CBD is one of the two active components of cannabis, along with THC (tetrahydrocannabinol) which remains illegal in the UK. Cannabis oil must only contain a maximum of 0.2 per cent of THC.

But how is CBD produced from cannabis?

As cannabis cannot be grown in the UK, production of CBD is produced abroad, largely in Europe or the US. Cannabis farmers deliver the green needles of the hemp flower they have harvested at processing centres, which can typically handle around five tonnes of biomass every day.

Samples of the biomass are taken and tested in a lab, where researchers look for potency, as CBD needs a minimum of six to seven per cent CBD to make the conversion process economical.

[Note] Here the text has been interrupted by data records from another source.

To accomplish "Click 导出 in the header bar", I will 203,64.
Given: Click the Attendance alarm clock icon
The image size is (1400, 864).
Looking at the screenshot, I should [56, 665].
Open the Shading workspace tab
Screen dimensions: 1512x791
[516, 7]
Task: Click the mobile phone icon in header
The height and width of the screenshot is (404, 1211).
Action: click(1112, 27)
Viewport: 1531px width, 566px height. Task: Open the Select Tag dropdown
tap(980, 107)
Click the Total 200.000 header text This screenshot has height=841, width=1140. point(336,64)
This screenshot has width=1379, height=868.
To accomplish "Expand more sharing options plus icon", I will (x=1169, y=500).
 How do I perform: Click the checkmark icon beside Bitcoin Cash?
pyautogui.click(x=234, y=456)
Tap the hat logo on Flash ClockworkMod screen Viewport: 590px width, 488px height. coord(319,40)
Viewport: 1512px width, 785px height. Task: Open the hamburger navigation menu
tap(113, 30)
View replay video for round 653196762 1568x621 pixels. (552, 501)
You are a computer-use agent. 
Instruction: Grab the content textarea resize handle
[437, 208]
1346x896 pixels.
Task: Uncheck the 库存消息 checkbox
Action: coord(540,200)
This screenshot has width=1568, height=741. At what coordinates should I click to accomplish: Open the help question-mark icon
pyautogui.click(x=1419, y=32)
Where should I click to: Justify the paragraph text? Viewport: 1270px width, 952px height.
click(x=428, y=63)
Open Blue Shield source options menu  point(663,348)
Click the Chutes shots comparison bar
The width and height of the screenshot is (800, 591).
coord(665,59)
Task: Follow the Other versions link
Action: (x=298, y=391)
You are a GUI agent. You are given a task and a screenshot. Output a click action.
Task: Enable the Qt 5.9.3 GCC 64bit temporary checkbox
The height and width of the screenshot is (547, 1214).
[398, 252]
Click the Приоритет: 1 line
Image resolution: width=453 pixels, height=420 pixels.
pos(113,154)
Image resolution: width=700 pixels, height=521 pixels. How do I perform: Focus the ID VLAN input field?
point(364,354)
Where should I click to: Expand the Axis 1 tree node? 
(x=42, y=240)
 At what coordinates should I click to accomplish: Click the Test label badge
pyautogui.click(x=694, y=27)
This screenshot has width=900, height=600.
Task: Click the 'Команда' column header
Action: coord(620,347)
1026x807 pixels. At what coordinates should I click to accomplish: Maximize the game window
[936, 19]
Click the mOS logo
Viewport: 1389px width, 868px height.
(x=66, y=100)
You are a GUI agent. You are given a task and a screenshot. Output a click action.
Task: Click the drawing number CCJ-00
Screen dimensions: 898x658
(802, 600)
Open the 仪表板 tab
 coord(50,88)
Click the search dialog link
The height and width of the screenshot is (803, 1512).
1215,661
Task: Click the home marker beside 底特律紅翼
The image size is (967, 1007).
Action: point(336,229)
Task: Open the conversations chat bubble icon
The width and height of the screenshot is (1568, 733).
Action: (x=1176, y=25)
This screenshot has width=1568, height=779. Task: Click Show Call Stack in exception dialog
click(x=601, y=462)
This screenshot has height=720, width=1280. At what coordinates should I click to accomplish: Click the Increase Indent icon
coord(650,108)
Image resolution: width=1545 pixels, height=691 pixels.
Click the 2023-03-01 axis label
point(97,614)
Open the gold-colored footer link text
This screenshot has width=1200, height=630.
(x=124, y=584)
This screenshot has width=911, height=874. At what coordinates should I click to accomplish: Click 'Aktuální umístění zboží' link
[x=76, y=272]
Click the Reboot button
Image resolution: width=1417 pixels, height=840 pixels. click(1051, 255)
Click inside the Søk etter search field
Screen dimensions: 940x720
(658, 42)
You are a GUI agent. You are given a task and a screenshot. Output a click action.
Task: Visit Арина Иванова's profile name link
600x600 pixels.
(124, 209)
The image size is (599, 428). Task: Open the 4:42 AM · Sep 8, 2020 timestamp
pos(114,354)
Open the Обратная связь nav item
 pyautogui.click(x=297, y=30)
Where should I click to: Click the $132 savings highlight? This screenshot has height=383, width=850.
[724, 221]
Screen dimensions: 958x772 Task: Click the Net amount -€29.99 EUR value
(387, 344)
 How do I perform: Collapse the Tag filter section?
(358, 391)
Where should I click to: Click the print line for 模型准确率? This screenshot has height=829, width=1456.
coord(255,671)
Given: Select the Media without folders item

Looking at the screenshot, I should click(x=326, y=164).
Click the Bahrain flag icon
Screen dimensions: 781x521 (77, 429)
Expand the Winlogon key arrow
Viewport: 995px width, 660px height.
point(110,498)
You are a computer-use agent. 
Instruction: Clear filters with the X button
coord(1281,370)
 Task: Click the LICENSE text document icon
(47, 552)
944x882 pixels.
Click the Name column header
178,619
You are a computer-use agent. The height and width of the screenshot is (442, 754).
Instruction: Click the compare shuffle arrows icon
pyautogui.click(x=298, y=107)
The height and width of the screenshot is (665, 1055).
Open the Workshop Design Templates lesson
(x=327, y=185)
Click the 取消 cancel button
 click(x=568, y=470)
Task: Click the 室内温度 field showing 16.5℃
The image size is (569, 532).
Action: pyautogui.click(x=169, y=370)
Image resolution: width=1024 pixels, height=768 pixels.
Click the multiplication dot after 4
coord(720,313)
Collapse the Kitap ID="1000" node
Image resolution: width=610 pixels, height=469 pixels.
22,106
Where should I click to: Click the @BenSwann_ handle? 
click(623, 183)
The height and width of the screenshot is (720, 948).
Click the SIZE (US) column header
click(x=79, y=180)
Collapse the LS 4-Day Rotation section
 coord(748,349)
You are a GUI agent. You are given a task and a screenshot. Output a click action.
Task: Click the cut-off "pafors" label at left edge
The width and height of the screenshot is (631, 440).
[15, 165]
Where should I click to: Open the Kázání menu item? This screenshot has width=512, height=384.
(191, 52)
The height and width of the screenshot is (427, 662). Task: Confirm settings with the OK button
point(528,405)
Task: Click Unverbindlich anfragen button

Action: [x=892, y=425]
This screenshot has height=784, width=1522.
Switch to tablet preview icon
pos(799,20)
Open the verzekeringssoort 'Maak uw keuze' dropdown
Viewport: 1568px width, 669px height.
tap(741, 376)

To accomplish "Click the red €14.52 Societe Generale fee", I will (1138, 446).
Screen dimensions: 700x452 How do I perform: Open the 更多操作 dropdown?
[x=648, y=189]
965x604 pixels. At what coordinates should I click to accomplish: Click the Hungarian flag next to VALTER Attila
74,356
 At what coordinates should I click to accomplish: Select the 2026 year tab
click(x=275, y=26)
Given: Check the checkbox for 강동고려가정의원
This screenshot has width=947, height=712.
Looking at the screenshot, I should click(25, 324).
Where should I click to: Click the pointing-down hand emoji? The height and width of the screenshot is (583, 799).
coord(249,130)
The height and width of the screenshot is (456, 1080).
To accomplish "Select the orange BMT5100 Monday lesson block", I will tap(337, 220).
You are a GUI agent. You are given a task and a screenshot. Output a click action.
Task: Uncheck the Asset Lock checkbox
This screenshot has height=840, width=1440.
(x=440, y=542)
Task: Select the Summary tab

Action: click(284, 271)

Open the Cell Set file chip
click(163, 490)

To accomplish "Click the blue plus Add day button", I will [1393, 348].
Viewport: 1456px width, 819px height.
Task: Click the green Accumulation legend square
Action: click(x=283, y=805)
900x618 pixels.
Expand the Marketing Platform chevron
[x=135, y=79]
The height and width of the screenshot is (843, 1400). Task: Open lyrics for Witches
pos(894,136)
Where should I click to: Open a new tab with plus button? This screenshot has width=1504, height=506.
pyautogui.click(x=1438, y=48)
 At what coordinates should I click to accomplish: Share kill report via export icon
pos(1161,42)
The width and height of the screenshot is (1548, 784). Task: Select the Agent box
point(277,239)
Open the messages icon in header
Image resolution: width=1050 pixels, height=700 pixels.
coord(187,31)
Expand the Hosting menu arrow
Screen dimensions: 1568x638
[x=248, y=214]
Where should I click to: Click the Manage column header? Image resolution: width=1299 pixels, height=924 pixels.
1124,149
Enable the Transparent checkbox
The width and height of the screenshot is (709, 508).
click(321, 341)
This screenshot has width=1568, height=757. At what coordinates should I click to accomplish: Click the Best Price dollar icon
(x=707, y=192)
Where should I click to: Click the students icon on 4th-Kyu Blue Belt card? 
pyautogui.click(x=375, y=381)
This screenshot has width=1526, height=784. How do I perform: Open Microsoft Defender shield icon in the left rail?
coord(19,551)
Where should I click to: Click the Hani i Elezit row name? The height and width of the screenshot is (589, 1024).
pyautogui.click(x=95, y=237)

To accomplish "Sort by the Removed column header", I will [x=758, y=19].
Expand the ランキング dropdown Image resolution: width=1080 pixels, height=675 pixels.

Further testing, often by third-party labs, will check again for potency, as well as for pesticides, heavy metals, and microbes. These tests will give an insight into how the crop was grown. Microbial tests will inform the lab on how the harvested crop was stored, and heavy metals will help determine where the crop was grown.

Once the results of the tests are complete, the biomass will be released from quarantine and the process of making CBD begins.

The first step in this process is called decarboxylation. The biomass is heated in industrial ovens to trigger a chemical reaction, which helps to separate the psychoactive components of the drugs, the

decarboxylated form, which is what is desired by cannabis users to get them high.

Following a further set of tests, the biomass is then fed into huge ‘extraction socks’. Operators will place the socks into extraction columns, where one of two extraction processes are used, separating off what’s known as crude extract via carbon dioxide or hydrocarbon extraction.

Next, the crude extract goes through a ‘winterisation’ process, where it is heated up until it is liquefied, injected into a tank that contains methanol, and heated again until it dissolves. The resulting mass is then chilled to -20ºC to create a slurry.

The sock filters the remove waxes and impurities to produce a thick, clear fluid. This is then filtered again, and the methanol is allowed to evaporate, which leaves behind full-spectrum oil. However, this oil still has a high THC level and needs to be diluted before it can be transported.

The oil is then distilled through a system that uses high temperatures and a high vacuum to evaporate the oil and reconvene it. This process changes the oil from a dark, almost black mixture to a hot river of clear amber, similar to the appearance of pasteurised honey. The distillate is now at 75 to 85 per cent CBD content.

A final crystallisation process removes anything that isn’t CBD, leaving a final, off-white powder, which is CBD in its purest form – around 99.45 per cent CBD.

While there are claims that CBD has therapeutic benefits in a range of diseases, the researchers in such cases use a much higher concentration of CBD than found in standard consumer products.

The UK has strict regulations when it comes to CBD, and regulators have classed CBD as a novel food, which means that producers of CBD need to make a novel food application that contains data on their products.

UK legislation means that manufacturers and retailers have to be very, very careful about the claims that they make because MHRA specified CBD as a medicinal product back in 2016. Therefore that means that if manufacturers and retailers make claims, then that has to be for licensed and market authorised products.

CBD has developed into a huge industry, and it is hoped there will be further research to help support the claims for its medicinal prowess, as well as supporting the claims made by many consumer products.